Here’s how I fixed it:

  • Terminated the runaway background process
  • Adjusted instance configuration to better isolate and monitor background tasks
  • Implemented custom CloudWatch CPU alarms with a lower threshold for quicker detection
  • Set up centralized log shipping using Amazon CloudWatch Logs Agent to capture lower-level system logs automatically

These changes gave me much-needed visibility into the system, and the app stabilized almost immediately after restarting the environment.


Key Takeaways

1. Don’t Rely Solely on CloudWatch

CloudWatch is a great start, but it doesn’t capture everything—especially not low-level processes or rogue system behavior. Sometimes, SSH access and manual log inspection are necessary.

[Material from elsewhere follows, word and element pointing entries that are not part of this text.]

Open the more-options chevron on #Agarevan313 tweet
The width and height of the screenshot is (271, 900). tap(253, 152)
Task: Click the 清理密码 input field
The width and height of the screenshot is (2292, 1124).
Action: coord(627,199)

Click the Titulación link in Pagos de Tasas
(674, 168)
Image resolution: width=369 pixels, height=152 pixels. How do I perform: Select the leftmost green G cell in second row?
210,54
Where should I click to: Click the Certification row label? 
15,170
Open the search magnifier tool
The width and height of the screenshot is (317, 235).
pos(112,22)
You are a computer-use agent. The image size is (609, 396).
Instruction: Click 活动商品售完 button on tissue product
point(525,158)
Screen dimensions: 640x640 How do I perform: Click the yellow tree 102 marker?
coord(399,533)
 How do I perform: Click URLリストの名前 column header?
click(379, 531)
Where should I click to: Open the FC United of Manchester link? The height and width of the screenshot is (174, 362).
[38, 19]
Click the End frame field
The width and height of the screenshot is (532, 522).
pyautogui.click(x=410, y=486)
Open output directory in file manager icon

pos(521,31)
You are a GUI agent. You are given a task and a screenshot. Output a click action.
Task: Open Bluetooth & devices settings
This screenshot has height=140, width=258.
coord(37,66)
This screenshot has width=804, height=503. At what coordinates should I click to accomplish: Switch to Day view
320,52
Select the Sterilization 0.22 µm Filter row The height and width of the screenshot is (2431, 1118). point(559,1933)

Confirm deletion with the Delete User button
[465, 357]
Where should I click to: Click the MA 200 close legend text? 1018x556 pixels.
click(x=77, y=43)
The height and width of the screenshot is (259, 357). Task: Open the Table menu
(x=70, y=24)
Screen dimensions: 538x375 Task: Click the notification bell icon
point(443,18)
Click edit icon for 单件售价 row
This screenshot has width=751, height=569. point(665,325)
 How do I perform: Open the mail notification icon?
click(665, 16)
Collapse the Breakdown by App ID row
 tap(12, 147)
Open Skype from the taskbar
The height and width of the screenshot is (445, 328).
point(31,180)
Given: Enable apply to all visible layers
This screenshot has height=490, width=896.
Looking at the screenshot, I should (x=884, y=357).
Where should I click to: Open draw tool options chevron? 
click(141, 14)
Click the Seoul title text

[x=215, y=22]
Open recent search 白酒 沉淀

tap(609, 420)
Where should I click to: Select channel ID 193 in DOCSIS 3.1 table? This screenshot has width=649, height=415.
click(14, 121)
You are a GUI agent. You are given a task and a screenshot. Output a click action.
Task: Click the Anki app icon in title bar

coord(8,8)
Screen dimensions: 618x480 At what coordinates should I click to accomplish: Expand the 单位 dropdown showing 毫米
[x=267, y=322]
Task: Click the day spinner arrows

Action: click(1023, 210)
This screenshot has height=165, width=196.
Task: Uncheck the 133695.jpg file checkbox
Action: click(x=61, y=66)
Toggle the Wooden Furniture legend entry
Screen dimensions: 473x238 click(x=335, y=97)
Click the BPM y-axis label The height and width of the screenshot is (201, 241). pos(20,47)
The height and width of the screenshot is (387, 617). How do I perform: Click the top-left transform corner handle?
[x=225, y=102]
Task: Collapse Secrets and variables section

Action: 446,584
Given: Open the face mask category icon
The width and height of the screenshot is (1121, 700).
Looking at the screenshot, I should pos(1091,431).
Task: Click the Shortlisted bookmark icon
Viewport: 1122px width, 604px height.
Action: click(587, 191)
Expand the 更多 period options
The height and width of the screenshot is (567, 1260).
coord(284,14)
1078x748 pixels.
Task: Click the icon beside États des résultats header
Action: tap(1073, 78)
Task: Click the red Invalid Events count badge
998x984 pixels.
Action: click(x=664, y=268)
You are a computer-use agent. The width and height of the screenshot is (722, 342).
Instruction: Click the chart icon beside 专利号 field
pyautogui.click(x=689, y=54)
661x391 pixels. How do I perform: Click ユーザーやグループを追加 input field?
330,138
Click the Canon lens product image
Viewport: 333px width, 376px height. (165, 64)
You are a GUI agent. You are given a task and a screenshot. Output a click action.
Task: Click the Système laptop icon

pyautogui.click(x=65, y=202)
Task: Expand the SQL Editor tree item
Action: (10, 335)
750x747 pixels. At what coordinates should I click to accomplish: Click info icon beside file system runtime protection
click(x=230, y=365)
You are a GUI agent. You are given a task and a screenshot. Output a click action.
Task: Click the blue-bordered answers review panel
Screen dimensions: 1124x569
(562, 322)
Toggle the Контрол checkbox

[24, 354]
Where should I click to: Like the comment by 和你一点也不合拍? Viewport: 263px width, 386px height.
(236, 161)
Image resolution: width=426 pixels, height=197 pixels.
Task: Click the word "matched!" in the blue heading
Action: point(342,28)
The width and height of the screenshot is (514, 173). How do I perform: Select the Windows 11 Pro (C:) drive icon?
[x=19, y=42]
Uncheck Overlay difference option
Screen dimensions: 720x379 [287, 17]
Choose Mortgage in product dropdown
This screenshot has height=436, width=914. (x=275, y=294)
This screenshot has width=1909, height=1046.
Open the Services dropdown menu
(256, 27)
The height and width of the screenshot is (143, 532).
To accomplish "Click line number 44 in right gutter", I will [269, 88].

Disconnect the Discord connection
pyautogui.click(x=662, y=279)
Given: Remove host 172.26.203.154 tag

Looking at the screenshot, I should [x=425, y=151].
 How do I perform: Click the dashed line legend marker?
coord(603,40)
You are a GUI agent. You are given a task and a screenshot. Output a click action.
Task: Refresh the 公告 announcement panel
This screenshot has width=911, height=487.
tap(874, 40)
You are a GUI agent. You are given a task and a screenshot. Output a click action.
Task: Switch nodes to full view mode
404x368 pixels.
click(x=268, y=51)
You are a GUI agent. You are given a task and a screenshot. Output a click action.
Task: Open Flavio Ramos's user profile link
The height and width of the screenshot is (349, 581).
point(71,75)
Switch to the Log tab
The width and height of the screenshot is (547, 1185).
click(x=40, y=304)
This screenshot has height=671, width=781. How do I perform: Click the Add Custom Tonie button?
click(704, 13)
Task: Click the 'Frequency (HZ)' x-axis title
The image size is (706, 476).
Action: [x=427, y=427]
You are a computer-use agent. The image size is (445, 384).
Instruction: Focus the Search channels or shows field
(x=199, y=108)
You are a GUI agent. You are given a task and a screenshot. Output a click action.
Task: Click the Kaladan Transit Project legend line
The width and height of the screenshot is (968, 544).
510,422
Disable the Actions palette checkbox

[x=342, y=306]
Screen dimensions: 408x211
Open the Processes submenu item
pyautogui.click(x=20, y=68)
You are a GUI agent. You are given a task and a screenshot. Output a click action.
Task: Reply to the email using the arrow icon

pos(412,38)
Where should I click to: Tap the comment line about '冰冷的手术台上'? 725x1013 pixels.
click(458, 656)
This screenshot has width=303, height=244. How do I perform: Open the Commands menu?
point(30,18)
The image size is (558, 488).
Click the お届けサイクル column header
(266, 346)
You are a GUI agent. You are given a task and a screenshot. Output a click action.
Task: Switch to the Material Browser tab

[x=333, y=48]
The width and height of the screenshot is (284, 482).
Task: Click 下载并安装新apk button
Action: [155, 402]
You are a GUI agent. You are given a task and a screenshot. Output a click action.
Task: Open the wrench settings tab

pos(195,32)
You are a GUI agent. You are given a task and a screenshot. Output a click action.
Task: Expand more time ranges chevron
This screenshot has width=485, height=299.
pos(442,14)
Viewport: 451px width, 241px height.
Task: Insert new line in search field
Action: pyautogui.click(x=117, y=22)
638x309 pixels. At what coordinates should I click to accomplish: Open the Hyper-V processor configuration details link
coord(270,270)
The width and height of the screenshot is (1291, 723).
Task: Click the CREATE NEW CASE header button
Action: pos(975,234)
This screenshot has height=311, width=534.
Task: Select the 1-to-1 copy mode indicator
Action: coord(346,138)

2. Make Observability a First-Class Citizen

Debugging in Elastic Beanstalk can be frustrating because of its “black-box” feel. Build observability into your stack from the beginning:

  • Use detailed application and system logging
  • Ship logs to an external service (CloudWatch Logs, Datadog, etc.)
  • Monitor background processes separately from the main app

3. Prepare for Traffic Spikes

Performance issues often don’t show up until real users hit your app at scale. Add autoscaling, proper load testing, and resource isolation for background jobs.


TL;DR

  • Deployed a web app to AWS Elastic Beanstalk — crashed under load due to high CPU usage.
  • Root cause: an unmonitored background process consuming CPU silently.
  • Solution: killed the process, reconfigured instances, added monitoring and log shipping.
  • Lesson: CloudWatch isn’t always enough. Full observability is critical, especially on EBS.